Corneal Granular Dystrophy refers to a rare genetic disorder characterized by the accumulation of tiny deposits in the transparent outer layer of the eye called the cornea. Also known as Granular Corneal Dystrophy type 2, this condition is inherited in an autosomal dominant manner, meaning that an affected individual has a 50% chance of passing the gene mutation to their offspring.
Corneal Granular Dystrophy typically manifests in early childhood or adolescence and progresses gradually over time. The main symptom of this condition is the appearance of small, white or grayish opacities within the cornea, which may cause discomfort, blurry vision, and an increased sensitivity to light. These deposits, known as granules or hyaline bodies, are made up of an abnormal protein called TGFBIp, which accumulates in the stroma, the middle layer of the cornea.
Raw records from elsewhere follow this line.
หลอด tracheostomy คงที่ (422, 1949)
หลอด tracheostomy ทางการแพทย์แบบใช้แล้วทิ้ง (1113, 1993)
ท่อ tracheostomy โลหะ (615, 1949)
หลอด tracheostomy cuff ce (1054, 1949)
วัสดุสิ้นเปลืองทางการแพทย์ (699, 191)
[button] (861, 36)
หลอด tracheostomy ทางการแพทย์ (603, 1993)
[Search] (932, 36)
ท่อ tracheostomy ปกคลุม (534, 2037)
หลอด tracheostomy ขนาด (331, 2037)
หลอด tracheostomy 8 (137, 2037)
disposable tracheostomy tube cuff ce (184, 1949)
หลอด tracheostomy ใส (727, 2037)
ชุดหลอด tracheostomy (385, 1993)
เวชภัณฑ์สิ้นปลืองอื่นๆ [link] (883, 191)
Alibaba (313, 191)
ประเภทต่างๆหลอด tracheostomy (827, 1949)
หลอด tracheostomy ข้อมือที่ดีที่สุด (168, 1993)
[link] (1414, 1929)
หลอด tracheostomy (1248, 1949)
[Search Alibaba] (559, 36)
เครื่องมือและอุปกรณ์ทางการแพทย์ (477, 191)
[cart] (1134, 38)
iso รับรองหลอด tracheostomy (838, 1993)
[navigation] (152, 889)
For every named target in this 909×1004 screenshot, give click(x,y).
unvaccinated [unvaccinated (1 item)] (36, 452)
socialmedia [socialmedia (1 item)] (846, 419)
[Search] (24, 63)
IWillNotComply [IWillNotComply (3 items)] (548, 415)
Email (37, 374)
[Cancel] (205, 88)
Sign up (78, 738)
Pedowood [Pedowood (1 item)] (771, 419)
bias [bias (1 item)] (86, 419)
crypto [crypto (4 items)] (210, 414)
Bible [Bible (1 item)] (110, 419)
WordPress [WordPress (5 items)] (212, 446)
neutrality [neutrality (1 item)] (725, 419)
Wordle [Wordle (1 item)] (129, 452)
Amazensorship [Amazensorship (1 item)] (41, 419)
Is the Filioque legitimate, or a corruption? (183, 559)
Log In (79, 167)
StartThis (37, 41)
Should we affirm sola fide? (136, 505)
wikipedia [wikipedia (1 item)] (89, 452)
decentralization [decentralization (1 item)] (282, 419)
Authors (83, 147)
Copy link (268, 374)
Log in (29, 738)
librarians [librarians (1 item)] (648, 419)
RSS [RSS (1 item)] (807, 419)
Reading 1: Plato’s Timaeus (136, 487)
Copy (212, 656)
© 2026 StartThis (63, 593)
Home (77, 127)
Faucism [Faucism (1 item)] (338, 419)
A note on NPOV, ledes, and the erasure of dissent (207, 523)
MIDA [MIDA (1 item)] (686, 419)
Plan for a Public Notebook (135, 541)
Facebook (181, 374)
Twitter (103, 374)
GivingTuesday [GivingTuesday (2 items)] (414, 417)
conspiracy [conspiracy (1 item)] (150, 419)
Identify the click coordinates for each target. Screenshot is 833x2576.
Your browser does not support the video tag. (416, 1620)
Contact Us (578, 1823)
As the disease progresses, vision impairment may worsen, and in severe cases, the opacities can lead to corneal scarring and vision loss. However, most individuals with Corneal Granular Dystrophy maintain relatively good visual acuity until later stages of the disease.
Treatment options for Corneal Granular Dystrophy are limited and mainly aim to manage symptoms. Eye drops and lubricants may be prescribed to alleviate dryness and discomfort. In advanced cases, surgery may be recommended, including corneal transplantation or a procedure called phototherapeutic keratectomy (PTK) that uses a laser to carefully remove the affected corneal tissue.
Regular eye examinations and genetic counseling are essential for individuals diagnosed with Corneal Granular Dystrophy and their family members to ensure early detection, appropriate management, and informed family planning decisions.